After the resulting coated tin plate was welded with a can body for use in a three piece can, each powder coating composition obtained in Examples 1-12 and 21-32 and Comparative Examples 1-6 and 13-18 was subjected to a thickness. Electrostatically coated on the welded area on the inner surface of the resultant welded can body having a dry film having a dry film having a thickness of about 45 μm and a coating width of about 15 mm, and heat cured at 240 ° C. for 15 seconds to obtain a can body having a repair coating. It was.

[Production of Can Body of 2 Piece Cans]

Each powder coating composition obtained in Examples 13-20 and 33-40, Comparative Examples 7-12 and 19-24 was electrostatically coated on the inner surface of a 250 ml steel two-piece can to give a dry film thickness of about 15 μm. After heat curing at 215 ° C. for 60 seconds, a can body of two cans was obtained.

The following liquid samples were loaded into the can body and the can body of the two-piece cans respectively with the repair coating, followed by rolling and molding to perform the following corrosion resistance and flavor preservation tests.

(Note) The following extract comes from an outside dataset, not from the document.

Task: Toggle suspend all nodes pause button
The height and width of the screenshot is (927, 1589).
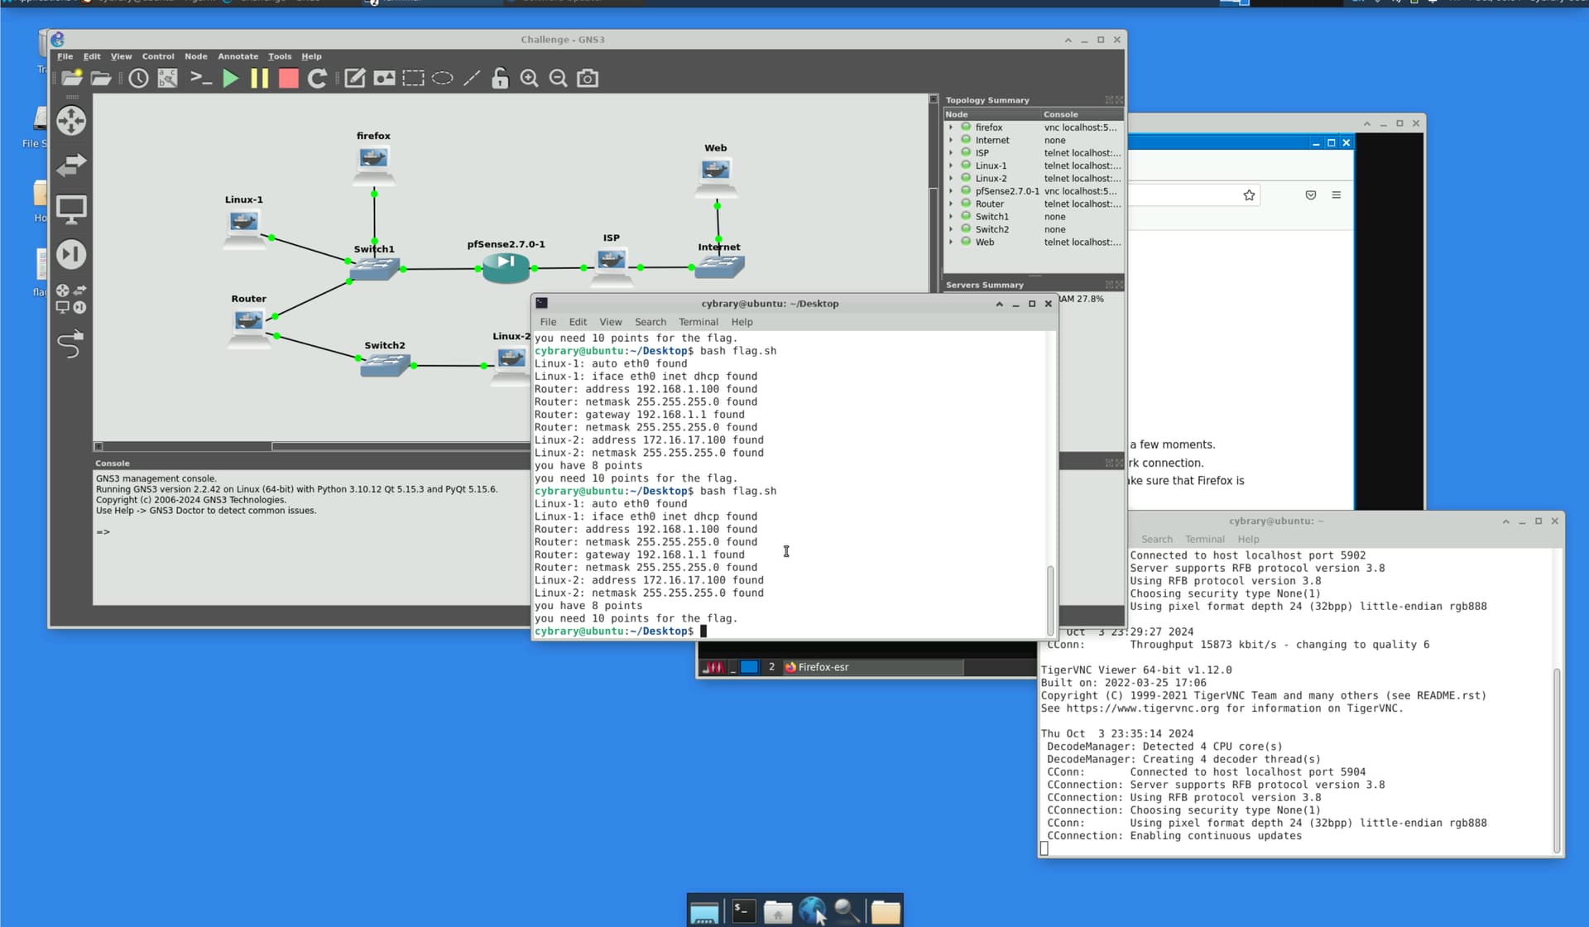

In the case of a can body with a repair coating, the top and bottom caps were rolled and molded, and in the case of a can body of two piece cans, only the top cap was rolled and molded.

Corrosion resistance

The can body and the two-piece can body with the repair coating at 98 ° C. were filled with 10% fine juice, rolled and molded, respectively, stored at 37 ° C. for 6 months, and then the can was opened to corrode the inner surface. Was examined. The evaluation was as follows.

○: no corrosion at all

△: slightly corroded

×: markedly corroded

Flavor preservation

Into the can body and the two-piece can body of the repair coating, 250 ml of water prepared by treating tap water with activated carbon, rolled and sterilized for 30 minutes at 125 ℃, and then stored at 37 ℃ for 6 months , Flavor test was performed. The evaluation was as follows.

○: no change

△: slightly changed

×: significantly changed

Claims (5)

(A) has a melting point of 50 to 150 ° C. and an epoxy equivalent of 600 to 3000, and at least one is selected from the group consisting of dimer acid-modified bisphenol A type epoxy resins and dimer acid-modified bisphenol F type epoxy resins; An acid component selected from the group consisting of a bisphenol type epoxy resin selected from the group consisting of (B) a melting point of 50 to 180 ° C. and an acid value of 40 to 550, and at least one of a parent compound and a polyester compound, and (C) chloride Equivalent ratio of the epoxy group in the said resin (A): the acidic group in the said acid component (B) is 2: 1-1: 2, and the said acid contains one or more hardening catalyst selected from the group which consists of choline and an organic carboxylic acid metal salt. Component (B) is included in the range of 8 to 92 parts by weight per 100 parts by weight of the resin (A), and the curing catalyst (C) is 0.01 to 5 parts by weight per 100 parts by weight of the total amount of the resin (A) and the acid component (B). With range Can powder coating composition included. The acid component (B) according to claim 1, wherein the acid component (B) is an organic acid component containing, as a main component, at least one ester compound selected from the group consisting of acid anhydride group-containing ester compounds represented by the following formula [1] or [2]: Coating composition: Wherein R¹ is a divalent alkylene group having 2 to 6 carbon atoms, R ² is a trivalent saturated hydrocarbon group having 2 to 6 carbon atoms, X is a hydrogen atom or trimellitic anhydride represented by the following formula [3]: And at least one of the Xs is a trimellitic anhydride residue. The coating composition according to claim 1, wherein the coating composition contains (D) fine silica in addition to the bisphenol type epoxy resin (A), the acid component (B), and the curing catalyst (C). A method of coating an inner surface of a two-piece can, comprising coating and then curing the can powder coating composition of claim 1 on an inner surface of the two-piece can. A method of coating a can body weld on an inner surface of a can, comprising coating and then curing the can powder coating composition of claim 1 on a can body weld on an inner surface of a can.